→ **Exercise instructions**
Having found the line that holds "Image resolution: width=199", give that line and all lines after it again, word for word, through the end of the data below.

Source data:
-- Opening Marker --

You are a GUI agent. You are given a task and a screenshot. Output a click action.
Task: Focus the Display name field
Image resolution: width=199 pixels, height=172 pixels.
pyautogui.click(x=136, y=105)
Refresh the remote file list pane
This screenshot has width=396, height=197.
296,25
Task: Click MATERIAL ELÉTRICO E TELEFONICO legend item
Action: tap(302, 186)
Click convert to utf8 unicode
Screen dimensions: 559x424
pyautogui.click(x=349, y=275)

-- Closing Marker --

→ **Answer**
Image resolution: width=199 pixels, height=172 pixels.
pyautogui.click(x=136, y=105)
Refresh the remote file list pane
This screenshot has width=396, height=197.
296,25
Task: Click MATERIAL ELÉTRICO E TELEFONICO legend item
Action: tap(302, 186)
Click convert to utf8 unicode
Screen dimensions: 559x424
pyautogui.click(x=349, y=275)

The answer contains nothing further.